The retrosynthetic analysis of (-)-fumimycin, which focuses on directly assembling quaternary carbon stereocenters, allows the design of the synthetic strategy that utilizes the enantioselective coupling of Schiff bases with electrochemically generated quinones, and would offer mechanistically diverse transformations to access valuable chiral α-tertiary amino ester derivatives rationally and predictably (Fig. 1b). Furthermore, well-established N-metallated azomethine ylides, serving as a binding cavity, reveal distinct reactivity patterns and enable the diversity-oriented synthesis of unnatural α-amino acids with consistently high enantioselectivity58, 59. In this work, we describe the chiral copper-catalyzed, highly enantioselective, regiodivergent, electrochemical CDC reactions of Schiff bases with hydroquinone derivatives, providing diverse synthetic routes toward chiral quaternary amino esters with multiple substituent patterns via anodic oxidation and Lewis acid catalysis (Fig. 1c). Notably, the efficiency of this approach is demonstrated by its application to the enantioselective total synthesis of (-)-fumimycin.
Results and discussion
We initiated the study by investigating the electrochemical reaction between racemic ketimine ester 1a and 2,3-dimethylhydroquinone 2a in tetrahydrofuran (THF) (Table 1). The use of chiral box ligand (S,S)-L1 afforded the 1,4-addition product 3a with poor stereocontrol (68% yield, 38% e.e., entry 1). We next evaluated a variety of chiral ligands for this asymmetric electrochemical CDC reaction (entries 2-5), and the product 3a was obtained in 71% yield and 92% e.e. with the use of Phosferrox ligand (S,Sp)-L5 (entry 5). Interestingly, when the reaction was carried out at −10 °C, a switchable reaction pathway that results in kinetic resolution (KR, entry 6) over dynamic kinetic asymmetric transformation (DyKAT, entry 5) of racemic ketimine ester 1a successfully afforded 3a in 57% yield and 92% e.e., as well as the recovery of (S)-1a in 30% yield with 98% e.e. (entry 6). Further studies focused on the evaluation of different ester moieties of ketimine esters 1 (entries 7–9), and the hydroquinone adduct 4a, which can be applied in the analog synthesis of (-)-fumimycin, could be obtained via an initial 1,4-addition and a subsequent intramolecular cyclization. To our surprise, the use of 1-naphthyl ester 1d instead of methyl ester 1a resulted in a successful switchable production of the desired hydroquinone product 4a over 3a, albeit with 81% e.e. (entry 9). Under the electrolytic conditions, the stereoselectivity was further improved with the use of Phosferrox ligand (S,Sp)-L4, leading to the desired product 4a in 80% yield with 95% e.e. (entry 10). Further studies showed that the hydroquinone backbone was also susceptible to the reaction. We successfully switched the α-arylated process to the aryloxylation reaction using bulky 2,6-dimethylhydroquinone 2b under otherwise identical reaction conditions, producing 5a in the majority (entry 11, 78% yield, 92% e.e.).

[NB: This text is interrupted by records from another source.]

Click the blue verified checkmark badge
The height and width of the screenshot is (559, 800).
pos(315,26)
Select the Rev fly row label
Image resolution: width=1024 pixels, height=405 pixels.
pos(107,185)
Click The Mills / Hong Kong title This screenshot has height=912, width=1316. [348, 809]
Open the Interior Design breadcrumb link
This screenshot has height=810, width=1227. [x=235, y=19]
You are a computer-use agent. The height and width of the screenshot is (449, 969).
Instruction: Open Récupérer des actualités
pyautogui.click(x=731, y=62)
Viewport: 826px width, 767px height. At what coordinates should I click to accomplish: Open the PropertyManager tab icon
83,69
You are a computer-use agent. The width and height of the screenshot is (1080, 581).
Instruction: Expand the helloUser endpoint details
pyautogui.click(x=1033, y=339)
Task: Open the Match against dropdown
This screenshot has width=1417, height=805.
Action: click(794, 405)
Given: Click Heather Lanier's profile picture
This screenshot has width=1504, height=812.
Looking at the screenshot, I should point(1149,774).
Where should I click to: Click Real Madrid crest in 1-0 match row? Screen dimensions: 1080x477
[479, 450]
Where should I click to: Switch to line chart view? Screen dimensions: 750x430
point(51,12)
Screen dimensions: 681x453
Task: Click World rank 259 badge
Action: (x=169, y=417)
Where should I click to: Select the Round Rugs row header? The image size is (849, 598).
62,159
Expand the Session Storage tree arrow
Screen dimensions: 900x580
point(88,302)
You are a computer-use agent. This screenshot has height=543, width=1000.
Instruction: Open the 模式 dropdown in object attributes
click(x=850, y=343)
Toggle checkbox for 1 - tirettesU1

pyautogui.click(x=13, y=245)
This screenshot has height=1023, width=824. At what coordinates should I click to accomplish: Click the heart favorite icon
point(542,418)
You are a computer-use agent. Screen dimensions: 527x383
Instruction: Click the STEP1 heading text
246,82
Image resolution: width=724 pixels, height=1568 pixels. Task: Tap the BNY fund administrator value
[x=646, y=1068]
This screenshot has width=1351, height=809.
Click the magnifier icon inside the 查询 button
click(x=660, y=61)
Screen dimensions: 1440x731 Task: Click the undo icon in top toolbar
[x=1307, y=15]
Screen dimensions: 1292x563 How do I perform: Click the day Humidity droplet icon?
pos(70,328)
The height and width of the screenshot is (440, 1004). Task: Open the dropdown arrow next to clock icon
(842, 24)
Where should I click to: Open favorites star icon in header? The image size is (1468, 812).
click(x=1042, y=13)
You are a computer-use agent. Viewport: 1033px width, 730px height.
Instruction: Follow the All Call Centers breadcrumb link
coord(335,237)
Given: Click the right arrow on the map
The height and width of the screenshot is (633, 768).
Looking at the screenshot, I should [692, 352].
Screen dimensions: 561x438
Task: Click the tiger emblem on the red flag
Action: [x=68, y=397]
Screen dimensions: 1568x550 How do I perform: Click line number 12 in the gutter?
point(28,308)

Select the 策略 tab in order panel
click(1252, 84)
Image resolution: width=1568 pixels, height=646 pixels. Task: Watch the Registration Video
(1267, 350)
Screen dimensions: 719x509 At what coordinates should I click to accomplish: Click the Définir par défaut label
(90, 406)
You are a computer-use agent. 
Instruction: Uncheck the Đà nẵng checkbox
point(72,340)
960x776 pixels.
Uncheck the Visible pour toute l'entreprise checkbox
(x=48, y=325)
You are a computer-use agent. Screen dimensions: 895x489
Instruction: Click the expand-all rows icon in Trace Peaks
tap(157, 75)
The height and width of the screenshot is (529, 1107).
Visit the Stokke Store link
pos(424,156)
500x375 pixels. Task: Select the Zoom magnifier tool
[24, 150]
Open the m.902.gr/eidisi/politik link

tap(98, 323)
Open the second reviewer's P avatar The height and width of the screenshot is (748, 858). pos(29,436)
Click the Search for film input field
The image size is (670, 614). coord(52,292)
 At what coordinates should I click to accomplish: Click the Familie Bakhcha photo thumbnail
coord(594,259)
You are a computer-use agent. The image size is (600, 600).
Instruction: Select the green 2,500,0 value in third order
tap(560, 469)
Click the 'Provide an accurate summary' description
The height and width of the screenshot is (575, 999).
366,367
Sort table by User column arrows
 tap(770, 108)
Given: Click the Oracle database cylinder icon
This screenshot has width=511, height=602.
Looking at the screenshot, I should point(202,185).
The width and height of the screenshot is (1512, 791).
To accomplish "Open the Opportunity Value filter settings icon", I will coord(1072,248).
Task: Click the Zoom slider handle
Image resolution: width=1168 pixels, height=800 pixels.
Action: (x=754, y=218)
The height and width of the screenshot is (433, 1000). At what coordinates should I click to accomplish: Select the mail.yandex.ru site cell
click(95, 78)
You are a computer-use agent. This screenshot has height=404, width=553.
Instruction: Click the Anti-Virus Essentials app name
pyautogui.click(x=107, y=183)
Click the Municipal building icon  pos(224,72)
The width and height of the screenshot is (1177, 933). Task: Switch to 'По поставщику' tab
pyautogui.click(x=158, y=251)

Mechanistic investigations
Some preliminary studies were carried out to better understand the mechanism of copper-catalyzed electrochemical regiodivergent reactions (Fig. 2). Initially, control experiments toward KR and DyKAT of racemic ketimine ester 1 were performed (Fig. 2a). Under conditions shown in Table 1, entry 11, (rac)-1a was successfully resolved to its S-enantiomer with considerable stereocontrol (85% e.e., Fig. 2a, entry 1). In contrast, DyKAT of 1-naphthyl ester 1d with 2b went smoothly, generating the desired product 5a in 78% yield and 92% e.e. (entry 2). The reaction involving 1a and 2b in a ratio of 2:1 resulted in 5a′ in 54% yield and 89% e.e., with (S)-1a recovered in 60% e.e. (entry 3); whereas the coupling of 1d with 2b in a ratio of 2:1 led to 5a in 90% yield and 92% e.e. with racemic 1d recovered (entry 4). Subsequently, racemization profiles of (S)-1a (94% e.e.) and (S)-1d (48% e.e.) were investigated in the presence of copper catalytic system and substrate 2b (Fig. 2b). Rapid racemization of Schiff base (S)-1d was observed at −10 °C within 20 min, while (S)-1a remained unaffected over 6 h. More importantly, (S)-1a (94% e.e.) became racemic within 2 h at 10 °C. From these results, we concluded that both the ester moiety of Schiff base 1 and reaction temperature were responsible for the switchable KR and DyKAT process.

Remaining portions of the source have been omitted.